Our approaches entirely rely on FACS sorting according to the expression levels of the correctly integrated knock-in fluorescent reporter driven by the endogenous promoter of the target gene. Hence, they are not suitable for generating knock-in cells expressing non-fluorescent protein reporters, such as LacZ, luciferases, or other enzymes. Compared to clonal fluorescent knock-in reporter lines established by previous strategies, homozygous knock-in cell pool lines engineered by our methods significantly eliminate the issue associated with inherited clonal variations within the parental cells. However, our approaches require the target gene’s endogenous expression to be detectable and sufficiently uniform.
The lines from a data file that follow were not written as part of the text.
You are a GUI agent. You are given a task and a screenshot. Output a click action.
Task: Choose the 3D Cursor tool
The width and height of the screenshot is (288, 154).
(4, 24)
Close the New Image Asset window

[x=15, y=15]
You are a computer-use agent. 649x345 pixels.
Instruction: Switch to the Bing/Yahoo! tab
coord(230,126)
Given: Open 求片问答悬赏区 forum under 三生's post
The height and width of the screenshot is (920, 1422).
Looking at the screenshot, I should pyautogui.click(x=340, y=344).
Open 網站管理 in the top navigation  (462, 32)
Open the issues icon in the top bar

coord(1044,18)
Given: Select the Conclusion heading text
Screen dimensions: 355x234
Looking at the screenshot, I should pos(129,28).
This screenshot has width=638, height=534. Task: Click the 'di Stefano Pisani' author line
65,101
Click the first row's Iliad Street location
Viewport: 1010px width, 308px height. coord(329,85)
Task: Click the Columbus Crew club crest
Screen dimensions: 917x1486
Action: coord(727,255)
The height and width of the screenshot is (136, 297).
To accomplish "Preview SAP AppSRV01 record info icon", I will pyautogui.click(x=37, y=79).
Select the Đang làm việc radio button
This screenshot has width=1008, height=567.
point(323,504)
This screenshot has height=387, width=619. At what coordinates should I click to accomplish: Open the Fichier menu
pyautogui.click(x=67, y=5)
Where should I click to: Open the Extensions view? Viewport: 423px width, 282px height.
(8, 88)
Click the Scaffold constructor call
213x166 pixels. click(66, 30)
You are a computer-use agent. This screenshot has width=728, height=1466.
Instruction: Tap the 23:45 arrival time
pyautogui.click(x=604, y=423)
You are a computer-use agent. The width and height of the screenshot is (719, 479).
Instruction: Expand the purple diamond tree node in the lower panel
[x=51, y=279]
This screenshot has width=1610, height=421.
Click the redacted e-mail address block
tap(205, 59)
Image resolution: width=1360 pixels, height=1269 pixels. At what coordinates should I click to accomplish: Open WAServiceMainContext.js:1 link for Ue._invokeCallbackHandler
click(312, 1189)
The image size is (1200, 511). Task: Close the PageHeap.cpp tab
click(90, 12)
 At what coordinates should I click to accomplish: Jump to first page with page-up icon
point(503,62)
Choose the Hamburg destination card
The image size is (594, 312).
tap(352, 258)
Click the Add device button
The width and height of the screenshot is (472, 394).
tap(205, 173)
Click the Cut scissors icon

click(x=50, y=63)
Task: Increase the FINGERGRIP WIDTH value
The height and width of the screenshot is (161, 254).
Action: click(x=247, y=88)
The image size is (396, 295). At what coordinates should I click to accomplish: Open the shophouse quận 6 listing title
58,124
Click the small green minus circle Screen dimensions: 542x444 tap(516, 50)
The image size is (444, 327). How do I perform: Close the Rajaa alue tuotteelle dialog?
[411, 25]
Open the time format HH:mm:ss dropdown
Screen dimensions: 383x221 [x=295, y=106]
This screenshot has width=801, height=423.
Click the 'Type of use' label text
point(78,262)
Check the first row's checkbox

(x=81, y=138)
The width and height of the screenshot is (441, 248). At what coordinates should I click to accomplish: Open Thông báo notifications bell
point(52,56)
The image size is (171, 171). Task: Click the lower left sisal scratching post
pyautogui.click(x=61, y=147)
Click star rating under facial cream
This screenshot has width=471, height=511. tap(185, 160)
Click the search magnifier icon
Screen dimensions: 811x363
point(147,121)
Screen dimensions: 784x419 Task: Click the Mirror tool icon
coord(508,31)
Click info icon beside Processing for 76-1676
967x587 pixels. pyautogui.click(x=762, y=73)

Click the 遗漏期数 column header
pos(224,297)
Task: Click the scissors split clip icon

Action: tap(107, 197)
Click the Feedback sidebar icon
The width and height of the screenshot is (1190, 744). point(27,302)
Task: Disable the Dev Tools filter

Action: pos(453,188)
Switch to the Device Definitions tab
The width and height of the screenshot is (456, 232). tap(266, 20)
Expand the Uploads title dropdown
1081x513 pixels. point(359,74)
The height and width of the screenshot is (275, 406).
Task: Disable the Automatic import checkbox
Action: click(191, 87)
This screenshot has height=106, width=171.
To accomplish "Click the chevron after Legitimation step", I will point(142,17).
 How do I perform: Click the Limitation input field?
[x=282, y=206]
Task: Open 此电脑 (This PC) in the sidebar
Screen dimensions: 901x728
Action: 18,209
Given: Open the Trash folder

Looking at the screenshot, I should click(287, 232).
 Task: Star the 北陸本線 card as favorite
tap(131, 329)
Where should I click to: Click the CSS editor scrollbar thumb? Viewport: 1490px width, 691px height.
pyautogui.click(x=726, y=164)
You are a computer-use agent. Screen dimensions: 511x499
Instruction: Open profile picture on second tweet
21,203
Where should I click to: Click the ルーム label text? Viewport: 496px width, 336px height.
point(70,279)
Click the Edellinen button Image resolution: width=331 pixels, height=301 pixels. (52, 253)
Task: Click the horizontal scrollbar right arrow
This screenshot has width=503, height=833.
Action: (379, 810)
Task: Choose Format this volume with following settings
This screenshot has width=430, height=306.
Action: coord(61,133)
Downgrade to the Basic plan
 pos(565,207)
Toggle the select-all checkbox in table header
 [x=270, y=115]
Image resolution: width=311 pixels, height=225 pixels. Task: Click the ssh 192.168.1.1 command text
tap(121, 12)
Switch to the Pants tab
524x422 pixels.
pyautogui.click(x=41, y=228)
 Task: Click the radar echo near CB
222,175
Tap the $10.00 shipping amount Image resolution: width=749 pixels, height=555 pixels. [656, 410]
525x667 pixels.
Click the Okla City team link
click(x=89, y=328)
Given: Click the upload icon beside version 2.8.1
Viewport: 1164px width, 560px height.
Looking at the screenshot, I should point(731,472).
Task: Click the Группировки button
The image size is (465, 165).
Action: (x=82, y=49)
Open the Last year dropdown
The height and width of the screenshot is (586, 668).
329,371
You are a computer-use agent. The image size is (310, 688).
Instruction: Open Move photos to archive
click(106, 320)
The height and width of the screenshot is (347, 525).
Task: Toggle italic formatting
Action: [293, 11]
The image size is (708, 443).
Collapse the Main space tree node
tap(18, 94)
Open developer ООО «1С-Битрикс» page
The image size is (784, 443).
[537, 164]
Accordingly, one key limitation is that the methods developed here are not feasible for generating reporter knock-in cells for the genes that are silent in the parent cells. While the design of the donor DNA and use of the IDLV-based delivery system profoundly reduce random integration and background expression of the knock-in reporter, this study does not address issues related to the off-target effect of CRISPR-Cas9 genome editing. Alternative CRISPR-Cas9 genome editing approaches are steadily advancing. One effective method involves electroporating Cas9 ribonucleoprotein (RNP) complexes along with donor plasmids, which has demonstrated high editing efficiency [
30]. Another strategy employs adeno-associated virus (AAV) vectors to deliver single-stranded DNA templates [
31]. The approaches developed in this study offer an additional, valuable and distinctive option. Finally, it is important to note that our study is dependent on HDR for knock-in efficiency, which can vary across different cell types and phases of the cell cycle, and some cells may preferentially utilise NHEJ, limiting the generalizability of our method in settings where HDR is less active, such as cells with a defect in BRCA1 function.